7. Sessão em Java Servlet – HttpSession

   A API Servlet fornece gerenciamento de sessão através da interface HttpSession. Podemos obter a sessão a partir do objeto HttpServletRequest usando os seguintes métodos. HttpSession nos permite definir objetos como atributos que podem ser recuperados em solicitações futuras.

   1. HttpSession getSession() – Este método sempre retorna um objeto HttpSession. Ele retorna o objeto de sessão associado à solicitação. Se a solicitação não tiver uma sessão associada, então cria uma nova sessão e a retorna.
   2. HttpSession getSession(boolean flag) – Este método retorna um objeto HttpSession se a solicitação tiver uma sessão, caso contrário, retorna null.

   Alguns dos métodos importantes de HttpSession são:

   1. String getId() – Retorna uma string contendo o identificador único atribuído a esta sessão.
   2. Object getAttribute(String name) – Retorna o objeto vinculado ao nome especificado nesta sessão, ou null se nenhum objeto estiver vinculado ao nome. Alguns outros métodos para trabalhar com atributos de sessão são getAttributeNames(), removeAttribute(String name) e setAttribute(String name, Object value).
   3. long getCreationTime() – Retorna o momento em que esta sessão foi criada, medido em milissegundos desde a meia-noite de 1º de janeiro de 1970 GMT. Podemos obter o último tempo de acesso com o método getLastAccessedTime().
   4. setMaxInactiveInterval(int interval) – Especifica o tempo, em segundos, entre as solicitações do cliente antes que o contêiner do servlet invalide esta sessão. Podemos obter o valor do tempo limite da sessão do método getMaxInactiveInterval().
   5. ServletContext getServletContext() – Retorna o objeto ServletContext para a aplicação.
   6. boolean isNew() – Retorna true se o cliente ainda não conhecer a sessão ou se o cliente optar por não participar da sessão.
   7. void invalidate() – Invalida esta sessão e desvincula quaisquer objetos vinculados a ela.

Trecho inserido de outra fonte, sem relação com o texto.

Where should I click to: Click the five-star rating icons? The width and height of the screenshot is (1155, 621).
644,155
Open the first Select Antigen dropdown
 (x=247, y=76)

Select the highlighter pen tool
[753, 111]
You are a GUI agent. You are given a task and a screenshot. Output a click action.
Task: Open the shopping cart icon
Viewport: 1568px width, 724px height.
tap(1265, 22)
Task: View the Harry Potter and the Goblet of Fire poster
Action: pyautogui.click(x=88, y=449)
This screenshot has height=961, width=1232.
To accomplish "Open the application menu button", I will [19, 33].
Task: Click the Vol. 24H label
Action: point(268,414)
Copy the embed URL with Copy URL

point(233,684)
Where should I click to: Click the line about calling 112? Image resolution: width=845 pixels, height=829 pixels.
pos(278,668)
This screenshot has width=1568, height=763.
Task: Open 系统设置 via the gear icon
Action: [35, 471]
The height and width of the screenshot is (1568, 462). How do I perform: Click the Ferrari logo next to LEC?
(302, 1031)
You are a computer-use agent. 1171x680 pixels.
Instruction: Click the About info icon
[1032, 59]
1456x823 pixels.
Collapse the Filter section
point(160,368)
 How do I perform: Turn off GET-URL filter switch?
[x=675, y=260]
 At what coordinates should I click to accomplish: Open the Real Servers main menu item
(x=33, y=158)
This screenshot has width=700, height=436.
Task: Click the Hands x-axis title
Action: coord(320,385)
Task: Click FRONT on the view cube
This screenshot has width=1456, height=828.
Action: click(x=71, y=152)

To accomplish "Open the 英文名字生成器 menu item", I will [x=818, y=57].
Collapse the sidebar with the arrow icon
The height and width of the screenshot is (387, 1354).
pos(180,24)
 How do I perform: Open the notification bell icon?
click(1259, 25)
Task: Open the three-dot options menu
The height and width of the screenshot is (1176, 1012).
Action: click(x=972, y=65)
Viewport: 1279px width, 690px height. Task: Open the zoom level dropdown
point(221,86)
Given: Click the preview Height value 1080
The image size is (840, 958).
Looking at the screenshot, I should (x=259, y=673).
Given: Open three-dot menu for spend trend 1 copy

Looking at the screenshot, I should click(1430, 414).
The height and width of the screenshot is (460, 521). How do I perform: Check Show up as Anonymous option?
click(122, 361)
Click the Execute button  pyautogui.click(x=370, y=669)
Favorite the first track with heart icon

   Entendendo o Cookie JSESSIONID

   Ao usarmos o método HttpServletRequest getSession() e ele cria uma nova solicitação, ele cria o novo objeto HttpSession e também adiciona um Cookie ao objeto de resposta com o nome JSESSIONID e o valor como ID de sessão. Esse cookie é usado para identificar o objeto HttpSession em solicitações futuras do cliente. Se os cookies estiverem desativados no lado do cliente e estivermos usando a reescrita de URL, então este método usa o valor jsessionid da URL da solicitação para encontrar a sessão correspondente. O cookie JSESSIONID é usado para rastreamento de sessão, então não devemos usá-lo para nossos propósitos de aplicativo para evitar quaisquer problemas relacionados à sessão. Vamos ver um exemplo de gerenciamento de sessão usando o objeto HttpSession. Vamos criar um projeto web dinâmico no Eclipse com o contexto do servlet como ServletHttpSessionExample. A estrutura do projeto será semelhante à imagem abaixo. login.html é o mesmo que o exemplo anterior e definido como página de boas-vindas para a aplicação em web.xml O servlet LoginServlet irá criar a sessão e definir atributos que podemos usar em outros recursos ou em solicitações futuras.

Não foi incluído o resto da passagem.